Sunday, 24 May 2026

The Great Inversions VI: Information Is Not Transmitted

We often speak as if information were a kind of invisible substance moving through the world.

Information is sent.

Information is received.

Information is stored, transferred, carried, and delivered.

The language feels entirely ordinary.

A radio transmits information.

A computer sends information.

A phone receives information.

The same image then quietly expands outward until it begins to explain almost everything.

Neurons transmit information.

Genes transmit information.

Languages transmit information.

People transmit information.

Information begins to appear as a kind of universal currency flowing between things.

The image feels natural.

Yet familiar metaphors often conceal familiar assumptions.

The inherited construal

The inherited picture often assumes something like this:

  • information exists as a thing
  • this thing can be packaged into signals
  • signals carry information
  • receivers extract the information again
  • communication succeeds when the same information arrives intact

The image feels intuitive because it resembles physical transportation.

A package is placed into a vehicle.

The vehicle carries it elsewhere.

The package arrives at its destination.

The same logic is then projected onto information.

Information becomes an object moving through channels.

Signals become containers.

Transmission becomes transportation.

Yet something curious appears once we look more closely.

The hidden assumptions

Where exactly is information while it is being transmitted?

Is it inside the signal?

A signal by itself appears strangely incomplete.

Marks on paper remain marks unless someone can interpret them.

Electrical impulses remain electrical impulses.

Sound waves remain changing patterns of air pressure.

The same signal can produce entirely different outcomes in different circumstances.

A spoken phrase in an unfamiliar language may communicate nothing.

The same phrase in a familiar context may transform an entire conversation.

The signal itself has not changed.

Something else has.

The apparent object-like character of information begins to weaken.

The fracture

A further difficulty emerges.

If information were literally transported, then meaning should arrive automatically whenever signals arrive.

But signals constantly require interpretation.

They depend upon histories, expectations, contexts, and systems of relation.

A weather report means something different to a farmer than to an airline pilot.

A sentence means something different within friendship than within conflict.

Even biological systems do not simply receive informational packages.

Responses depend upon ongoing patterns of organisation.

The supposedly transmitted object begins to disappear.

Perhaps the problem lies in imagining information as a thing moving through the world.

The inversion

Suppose information is not something transmitted.

Suppose information emerges through relations among signals, systems, contexts, and acts of construal.

On such a view, signals do not contain information in the way containers hold objects.

Signals participate in the actualisation of informational relations.

Information would not exist as an independent substance waiting to be transported.

It would emerge through organised patterns of interaction.

Transmission would not involve moving informational objects from one location to another.

It would involve coordinating conditions under which distinctions become meaningful.

The inversion appears subtle.

Yet its implications are substantial.

Consequences

If information is relational rather than object-like, then communication changes character.

The question is no longer:

How much information was transferred?

The question becomes:

How are informational relations being organised?

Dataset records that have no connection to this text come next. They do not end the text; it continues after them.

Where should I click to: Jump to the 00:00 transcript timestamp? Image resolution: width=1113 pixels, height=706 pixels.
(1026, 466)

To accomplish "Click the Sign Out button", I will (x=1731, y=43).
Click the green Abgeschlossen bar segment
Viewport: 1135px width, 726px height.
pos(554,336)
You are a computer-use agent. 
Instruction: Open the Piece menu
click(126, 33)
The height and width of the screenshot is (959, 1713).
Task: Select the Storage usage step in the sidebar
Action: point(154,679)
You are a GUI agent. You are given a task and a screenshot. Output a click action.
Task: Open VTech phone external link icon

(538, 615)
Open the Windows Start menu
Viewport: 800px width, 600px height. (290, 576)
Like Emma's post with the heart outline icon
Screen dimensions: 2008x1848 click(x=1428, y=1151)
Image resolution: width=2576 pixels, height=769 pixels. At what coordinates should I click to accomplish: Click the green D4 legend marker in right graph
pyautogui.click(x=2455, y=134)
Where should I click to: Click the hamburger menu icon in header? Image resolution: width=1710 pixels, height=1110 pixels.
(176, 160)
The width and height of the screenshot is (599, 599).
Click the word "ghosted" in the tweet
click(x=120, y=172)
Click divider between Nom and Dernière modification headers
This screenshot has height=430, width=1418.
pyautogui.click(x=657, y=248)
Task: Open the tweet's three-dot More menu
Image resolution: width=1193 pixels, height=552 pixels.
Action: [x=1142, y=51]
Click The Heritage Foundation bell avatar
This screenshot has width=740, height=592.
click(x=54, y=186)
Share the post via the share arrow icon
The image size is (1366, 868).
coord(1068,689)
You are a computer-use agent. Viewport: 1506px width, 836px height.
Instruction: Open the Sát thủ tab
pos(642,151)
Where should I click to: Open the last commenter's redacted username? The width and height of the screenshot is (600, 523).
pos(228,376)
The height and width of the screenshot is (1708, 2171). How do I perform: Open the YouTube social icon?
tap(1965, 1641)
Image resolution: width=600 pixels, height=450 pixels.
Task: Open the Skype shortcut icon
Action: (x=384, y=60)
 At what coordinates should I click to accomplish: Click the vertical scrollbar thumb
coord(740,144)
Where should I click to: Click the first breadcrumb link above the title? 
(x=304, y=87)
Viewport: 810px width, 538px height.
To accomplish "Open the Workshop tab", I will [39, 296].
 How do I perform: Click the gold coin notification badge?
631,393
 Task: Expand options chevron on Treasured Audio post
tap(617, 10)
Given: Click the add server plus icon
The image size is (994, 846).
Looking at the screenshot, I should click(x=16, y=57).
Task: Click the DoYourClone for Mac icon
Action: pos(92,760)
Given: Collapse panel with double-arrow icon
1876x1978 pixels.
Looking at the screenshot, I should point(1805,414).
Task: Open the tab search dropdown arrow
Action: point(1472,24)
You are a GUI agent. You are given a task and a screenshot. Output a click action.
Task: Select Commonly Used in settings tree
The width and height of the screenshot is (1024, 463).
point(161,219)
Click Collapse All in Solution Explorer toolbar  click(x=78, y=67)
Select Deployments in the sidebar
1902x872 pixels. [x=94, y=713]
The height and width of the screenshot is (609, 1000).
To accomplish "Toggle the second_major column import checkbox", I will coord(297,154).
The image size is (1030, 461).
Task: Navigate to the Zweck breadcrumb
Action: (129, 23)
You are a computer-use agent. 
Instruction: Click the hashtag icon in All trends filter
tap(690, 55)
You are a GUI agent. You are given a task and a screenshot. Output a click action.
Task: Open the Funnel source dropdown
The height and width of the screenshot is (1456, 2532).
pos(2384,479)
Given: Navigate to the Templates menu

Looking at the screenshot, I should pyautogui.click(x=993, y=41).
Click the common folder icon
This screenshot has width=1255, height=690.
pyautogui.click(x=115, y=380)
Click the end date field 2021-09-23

Miscommunication changes character as well.

Miscommunication no longer appears merely as corruption during transport.

It becomes a divergence in the organisation of distinctions and meanings.

Even signals change their role.

Signals cease to function as containers carrying invisible informational objects.

They become resources participating in the actualisation of relations.

The world begins to look slightly different.

Messages remain.

Computers remain.

Genes remain.

Signals continue to move.

But perhaps information itself was never travelling between things at all.

Perhaps what we call information was always emerging through the organisation of relations rather than passing through invisible channels.